(Dane wyciągnięte ze zbioru)
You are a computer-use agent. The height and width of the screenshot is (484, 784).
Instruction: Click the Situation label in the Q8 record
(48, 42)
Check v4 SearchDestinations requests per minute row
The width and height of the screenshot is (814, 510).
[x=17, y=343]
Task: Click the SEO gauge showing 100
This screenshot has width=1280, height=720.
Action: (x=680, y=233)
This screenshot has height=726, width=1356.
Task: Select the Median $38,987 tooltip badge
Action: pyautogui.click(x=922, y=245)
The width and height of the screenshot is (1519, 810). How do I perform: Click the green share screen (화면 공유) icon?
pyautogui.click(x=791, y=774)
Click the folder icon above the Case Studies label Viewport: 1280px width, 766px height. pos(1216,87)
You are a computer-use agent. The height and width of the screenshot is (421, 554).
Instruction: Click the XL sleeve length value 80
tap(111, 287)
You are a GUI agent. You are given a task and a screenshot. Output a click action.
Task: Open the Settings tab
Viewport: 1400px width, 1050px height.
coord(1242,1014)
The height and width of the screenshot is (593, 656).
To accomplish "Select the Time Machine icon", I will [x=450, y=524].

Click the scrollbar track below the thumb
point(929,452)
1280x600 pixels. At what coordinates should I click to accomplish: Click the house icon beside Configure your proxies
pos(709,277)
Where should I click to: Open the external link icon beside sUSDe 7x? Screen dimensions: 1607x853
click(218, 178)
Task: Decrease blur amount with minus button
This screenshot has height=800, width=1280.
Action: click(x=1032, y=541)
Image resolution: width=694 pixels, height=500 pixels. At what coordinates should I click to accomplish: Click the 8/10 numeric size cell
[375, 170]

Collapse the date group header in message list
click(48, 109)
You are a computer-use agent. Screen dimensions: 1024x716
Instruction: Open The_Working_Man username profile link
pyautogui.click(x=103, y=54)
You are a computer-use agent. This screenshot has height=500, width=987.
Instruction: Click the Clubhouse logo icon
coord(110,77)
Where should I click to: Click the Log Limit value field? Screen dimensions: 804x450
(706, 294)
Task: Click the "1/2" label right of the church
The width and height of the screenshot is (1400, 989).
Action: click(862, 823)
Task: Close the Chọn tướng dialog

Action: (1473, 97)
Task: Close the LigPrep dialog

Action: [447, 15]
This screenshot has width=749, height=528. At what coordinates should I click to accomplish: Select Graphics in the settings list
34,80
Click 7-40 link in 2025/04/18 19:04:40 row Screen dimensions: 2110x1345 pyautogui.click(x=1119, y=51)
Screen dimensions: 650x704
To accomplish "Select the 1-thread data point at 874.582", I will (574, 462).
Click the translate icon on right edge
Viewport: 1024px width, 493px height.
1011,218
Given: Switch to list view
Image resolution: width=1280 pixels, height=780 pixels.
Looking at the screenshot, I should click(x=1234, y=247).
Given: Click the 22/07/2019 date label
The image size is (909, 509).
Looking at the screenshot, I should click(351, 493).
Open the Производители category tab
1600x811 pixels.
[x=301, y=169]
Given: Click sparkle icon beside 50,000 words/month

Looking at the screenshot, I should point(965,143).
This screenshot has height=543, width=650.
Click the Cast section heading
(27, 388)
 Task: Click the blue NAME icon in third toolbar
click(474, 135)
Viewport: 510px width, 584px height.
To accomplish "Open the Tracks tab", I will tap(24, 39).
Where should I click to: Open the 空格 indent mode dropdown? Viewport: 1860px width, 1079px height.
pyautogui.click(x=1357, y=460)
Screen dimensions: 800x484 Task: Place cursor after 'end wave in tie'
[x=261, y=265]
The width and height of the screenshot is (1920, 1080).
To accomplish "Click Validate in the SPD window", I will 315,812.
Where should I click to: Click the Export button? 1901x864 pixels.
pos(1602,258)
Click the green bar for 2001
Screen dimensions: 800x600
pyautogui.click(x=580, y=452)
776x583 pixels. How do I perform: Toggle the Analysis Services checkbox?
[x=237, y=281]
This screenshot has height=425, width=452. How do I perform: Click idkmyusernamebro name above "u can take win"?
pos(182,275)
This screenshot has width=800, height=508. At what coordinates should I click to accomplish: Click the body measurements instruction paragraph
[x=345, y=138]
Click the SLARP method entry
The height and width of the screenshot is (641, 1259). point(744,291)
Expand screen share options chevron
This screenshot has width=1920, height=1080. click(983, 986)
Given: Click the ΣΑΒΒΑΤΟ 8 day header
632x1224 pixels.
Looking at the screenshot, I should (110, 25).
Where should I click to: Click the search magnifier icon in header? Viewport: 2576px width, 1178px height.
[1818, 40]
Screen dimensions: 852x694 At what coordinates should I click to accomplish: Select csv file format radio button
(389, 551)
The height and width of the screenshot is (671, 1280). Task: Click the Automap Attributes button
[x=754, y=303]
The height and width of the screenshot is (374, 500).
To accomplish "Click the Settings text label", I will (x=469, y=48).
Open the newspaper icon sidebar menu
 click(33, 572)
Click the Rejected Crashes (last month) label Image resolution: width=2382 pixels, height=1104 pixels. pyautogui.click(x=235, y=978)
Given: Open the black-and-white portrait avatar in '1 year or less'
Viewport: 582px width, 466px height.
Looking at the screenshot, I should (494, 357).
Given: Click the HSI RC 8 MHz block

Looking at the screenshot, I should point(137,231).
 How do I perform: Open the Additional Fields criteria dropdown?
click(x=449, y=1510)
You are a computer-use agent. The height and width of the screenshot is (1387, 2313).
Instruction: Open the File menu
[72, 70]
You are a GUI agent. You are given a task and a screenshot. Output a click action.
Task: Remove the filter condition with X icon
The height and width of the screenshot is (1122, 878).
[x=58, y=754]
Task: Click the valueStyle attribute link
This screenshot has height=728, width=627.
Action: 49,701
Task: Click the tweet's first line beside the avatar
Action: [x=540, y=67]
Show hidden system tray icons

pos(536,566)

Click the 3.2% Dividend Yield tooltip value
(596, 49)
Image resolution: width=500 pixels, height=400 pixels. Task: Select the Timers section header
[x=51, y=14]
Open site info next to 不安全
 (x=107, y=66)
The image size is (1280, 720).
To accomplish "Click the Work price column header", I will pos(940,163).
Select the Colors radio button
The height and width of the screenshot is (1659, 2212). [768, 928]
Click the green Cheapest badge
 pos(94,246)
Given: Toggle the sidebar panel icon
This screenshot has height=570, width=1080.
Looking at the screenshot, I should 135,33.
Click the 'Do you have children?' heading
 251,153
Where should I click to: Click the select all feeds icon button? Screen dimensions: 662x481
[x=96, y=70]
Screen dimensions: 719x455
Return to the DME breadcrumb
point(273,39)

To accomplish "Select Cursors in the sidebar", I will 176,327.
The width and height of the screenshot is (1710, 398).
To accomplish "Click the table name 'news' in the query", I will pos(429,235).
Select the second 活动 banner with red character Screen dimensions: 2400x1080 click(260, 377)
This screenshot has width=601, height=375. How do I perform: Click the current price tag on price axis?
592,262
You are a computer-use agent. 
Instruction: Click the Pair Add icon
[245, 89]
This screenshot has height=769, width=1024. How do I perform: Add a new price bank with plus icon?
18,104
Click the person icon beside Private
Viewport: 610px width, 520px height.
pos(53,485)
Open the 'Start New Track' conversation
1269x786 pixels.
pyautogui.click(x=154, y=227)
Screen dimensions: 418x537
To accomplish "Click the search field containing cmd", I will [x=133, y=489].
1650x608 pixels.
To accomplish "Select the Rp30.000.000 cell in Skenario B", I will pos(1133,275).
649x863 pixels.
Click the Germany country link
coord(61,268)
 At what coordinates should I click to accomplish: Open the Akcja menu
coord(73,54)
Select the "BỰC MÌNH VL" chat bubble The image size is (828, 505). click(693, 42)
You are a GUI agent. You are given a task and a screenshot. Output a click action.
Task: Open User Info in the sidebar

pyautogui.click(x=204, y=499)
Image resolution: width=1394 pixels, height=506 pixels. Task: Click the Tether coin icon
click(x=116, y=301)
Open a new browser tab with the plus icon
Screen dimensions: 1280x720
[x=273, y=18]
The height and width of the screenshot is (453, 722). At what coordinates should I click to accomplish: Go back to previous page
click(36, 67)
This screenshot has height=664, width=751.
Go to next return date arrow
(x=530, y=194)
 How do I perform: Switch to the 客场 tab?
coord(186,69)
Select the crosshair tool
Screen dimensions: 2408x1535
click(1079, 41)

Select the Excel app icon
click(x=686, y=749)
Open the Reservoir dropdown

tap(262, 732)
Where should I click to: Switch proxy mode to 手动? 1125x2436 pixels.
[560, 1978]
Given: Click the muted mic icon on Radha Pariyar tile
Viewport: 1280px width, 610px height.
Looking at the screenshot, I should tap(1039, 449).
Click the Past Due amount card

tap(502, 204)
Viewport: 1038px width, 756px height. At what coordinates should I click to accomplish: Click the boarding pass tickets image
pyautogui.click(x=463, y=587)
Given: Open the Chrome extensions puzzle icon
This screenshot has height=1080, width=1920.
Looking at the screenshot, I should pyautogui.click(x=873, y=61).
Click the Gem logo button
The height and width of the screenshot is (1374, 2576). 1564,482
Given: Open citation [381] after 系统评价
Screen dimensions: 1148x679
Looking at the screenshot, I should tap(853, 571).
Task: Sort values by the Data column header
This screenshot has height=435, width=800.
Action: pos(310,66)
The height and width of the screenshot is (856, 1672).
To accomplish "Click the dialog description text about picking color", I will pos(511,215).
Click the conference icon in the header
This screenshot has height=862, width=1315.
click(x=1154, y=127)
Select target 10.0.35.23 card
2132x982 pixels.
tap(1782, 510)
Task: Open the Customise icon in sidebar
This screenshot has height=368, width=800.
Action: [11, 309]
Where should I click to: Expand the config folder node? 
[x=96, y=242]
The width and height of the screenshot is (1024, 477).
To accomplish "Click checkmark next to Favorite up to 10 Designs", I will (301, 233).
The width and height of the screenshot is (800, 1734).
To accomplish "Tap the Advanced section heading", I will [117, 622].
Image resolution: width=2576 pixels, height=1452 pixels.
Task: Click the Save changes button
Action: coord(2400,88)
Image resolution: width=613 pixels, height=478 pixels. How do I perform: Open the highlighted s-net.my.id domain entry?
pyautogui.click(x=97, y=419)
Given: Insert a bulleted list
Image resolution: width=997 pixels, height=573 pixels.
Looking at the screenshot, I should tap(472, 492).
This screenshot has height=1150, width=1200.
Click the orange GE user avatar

**Co zrobić**
Zwróć bez żadnych zmian te wiersze rekordów: wszystko od wiersza z „Task: Decrease blur amount with minus button” aż do wiersza z „Click 7-40 link”, razem z tymi dwoma wierszami.

**Rozwiązanie zadania**
Task: Decrease blur amount with minus button
This screenshot has height=800, width=1280.
Action: click(x=1032, y=541)
Image resolution: width=694 pixels, height=500 pixels. At what coordinates should I click to accomplish: Click the 8/10 numeric size cell
[375, 170]

Collapse the date group header in message list
click(48, 109)
You are a computer-use agent. Screen dimensions: 1024x716
Instruction: Open The_Working_Man username profile link
pyautogui.click(x=103, y=54)
You are a computer-use agent. This screenshot has height=500, width=987.
Instruction: Click the Clubhouse logo icon
coord(110,77)
Where should I click to: Click the Log Limit value field? Screen dimensions: 804x450
(706, 294)
Task: Click the "1/2" label right of the church
The width and height of the screenshot is (1400, 989).
Action: click(862, 823)
Task: Close the Chọn tướng dialog

Action: (1473, 97)
Task: Close the LigPrep dialog

Action: [447, 15]
This screenshot has width=749, height=528. At what coordinates should I click to accomplish: Select Graphics in the settings list
34,80
Click 7-40 link in 2025/04/18 19:04:40 row Screen dimensions: 2110x1345 pyautogui.click(x=1119, y=51)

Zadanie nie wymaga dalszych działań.